UV Data Science Project Mono-Repository Template

Welcome to the documentation for UV Data Science Project Mono-Repository Template. This project demonstrates how to set up a data science environment using Docker, UV, FastAPI, along with other tools for developing python projects.

Image by David T. [Source: Astral]

Tutorial for a MonoRepo Project with UV for Python / Data Science

What I mean by a monorepo:

• 2+ packages with interdependencies using the Cargo concept by utilizing Workspaces with UV.
• The ability to lock dependencies across packages (where not needed, split into multiple workspaces). More sophisticated multi-version handling would be great but out of scope.
• The main package is defined in the src folder of the root project, while other packages are defined under the packages folder.
• Multiple packages with single lockfile.
• Dependencies between workspace members are editable.

This UV Setup supports the given scope.

General Tutorial Project for 1) Developing Data Science Projects in a Dev Container, and 2) Machine Learning Applications in Production

This guide provides instructions on how to develop and productionize machine learning applications in a robust and efficient way.
It is demonstrated how to achieve this using a modern setup of tools, like UV, Docker, Ruff, FastAPI and more (see Overview Tools Section). The focus of this project is to give an introduction to using those tools and not on how to properly set up a machine learning application (for production). Therefore only a simple machine learning pipeline based on PyTorch/Lightning and FastAPI is used.

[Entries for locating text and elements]
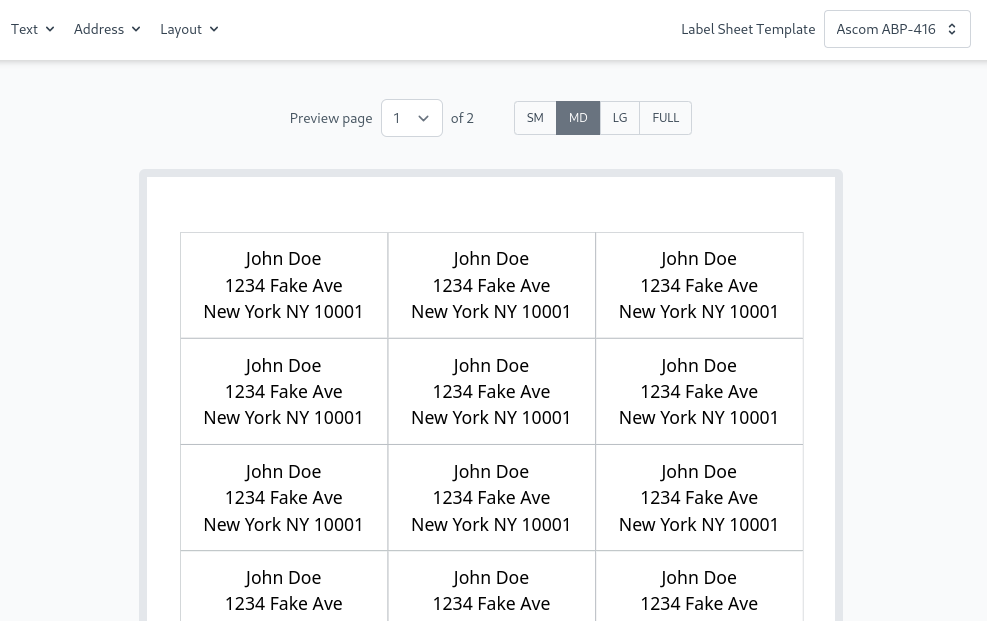Pick the second row, right column label

point(699,391)
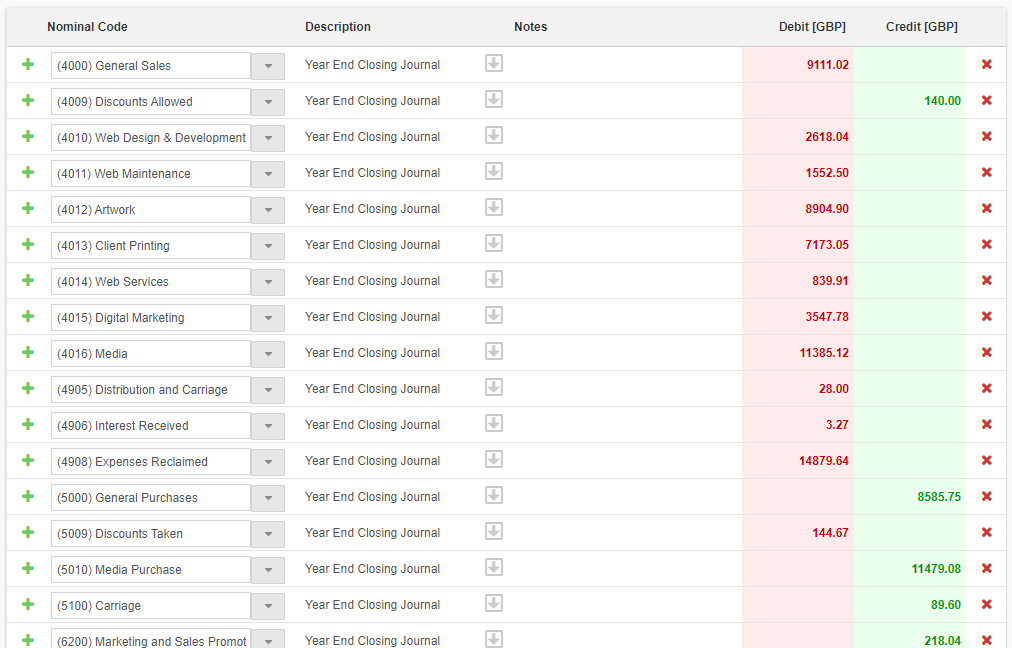Click the notes arrow icon for Artwork row
Screen dimensions: 1012x648
494,208
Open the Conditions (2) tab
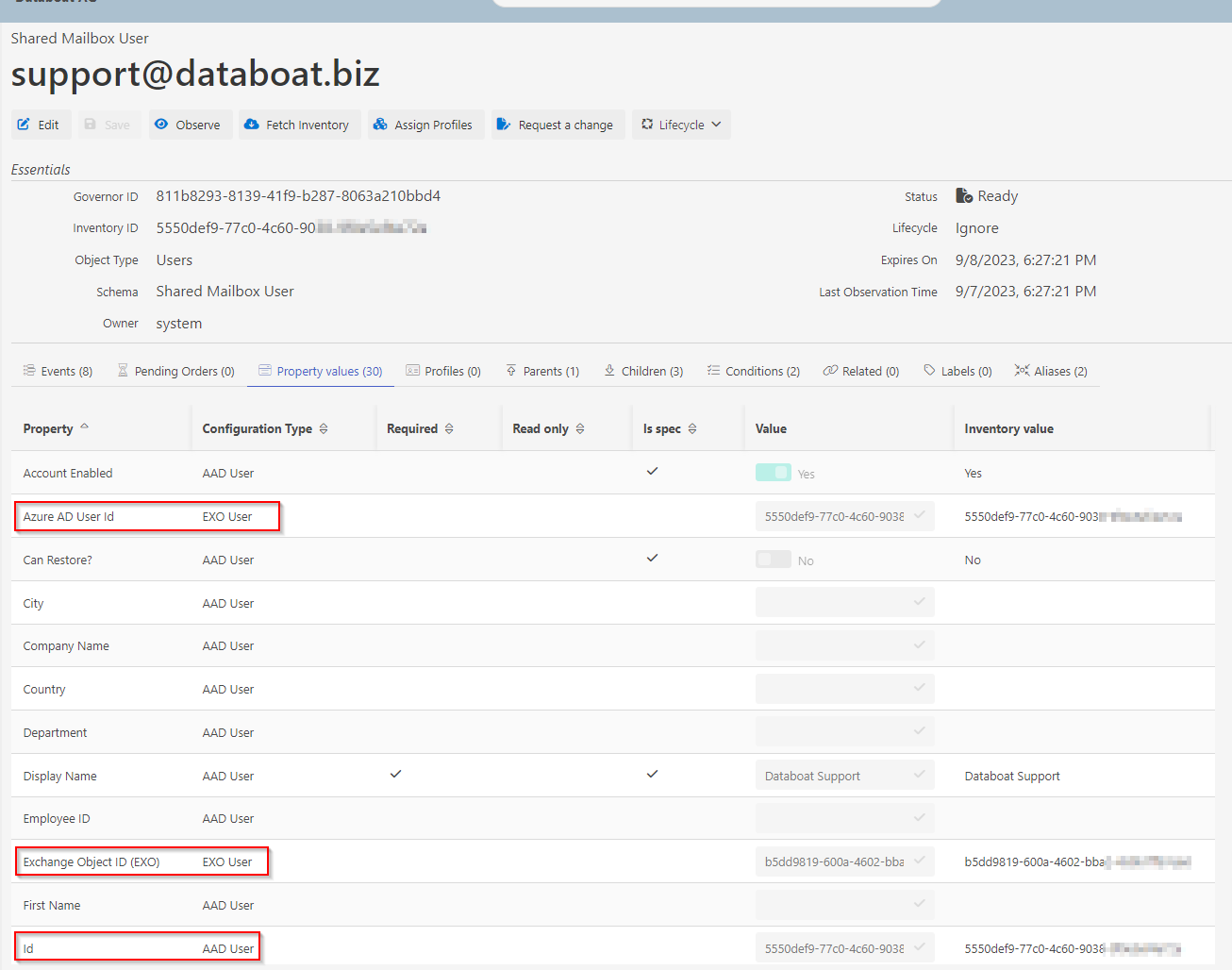 pyautogui.click(x=754, y=371)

What is asked: Return the whole documentation page on the UV mono-repository template word for word. The records have no connection to the documentation on the UV mono-repository template.

Correct response:
UV Data Science Project Mono-Repository Template

Welcome to the documentation for UV Data Science Project Mono-Repository Template. This project demonstrates how to set up a data science environment using Docker, UV, FastAPI, along with other tools for developing python projects.

Image by David T. [Source: Astral]

Tutorial for a MonoRepo Project with UV for Python / Data Science

What I mean by a monorepo:

• 2+ packages with interdependencies using the Cargo concept by utilizing Workspaces with UV.
• The ability to lock dependencies across packages (where not needed, split into multiple workspaces). More sophisticated multi-version handling would be great but out of scope.
• The main package is defined in the src folder of the root project, while other packages are defined under the packages folder.
• Multiple packages with single lockfile.
• Dependencies between workspace members are editable.

This UV Setup supports the given scope.

General Tutorial Project for 1) Developing Data Science Projects in a Dev Container, and 2) Machine Learning Applications in Production

This guide provides instructions on how to develop and productionize machine learning applications in a robust and efficient way.
It is demonstrated how to achieve this using a modern setup of tools, like UV, Docker, Ruff, FastAPI and more (see Overview Tools Section). The focus of this project is to give an introduction to using those tools and not on how to properly set up a machine learning application (for production). Therefore only a simple machine learning pipeline based on PyTorch/Lightning and FastAPI is used.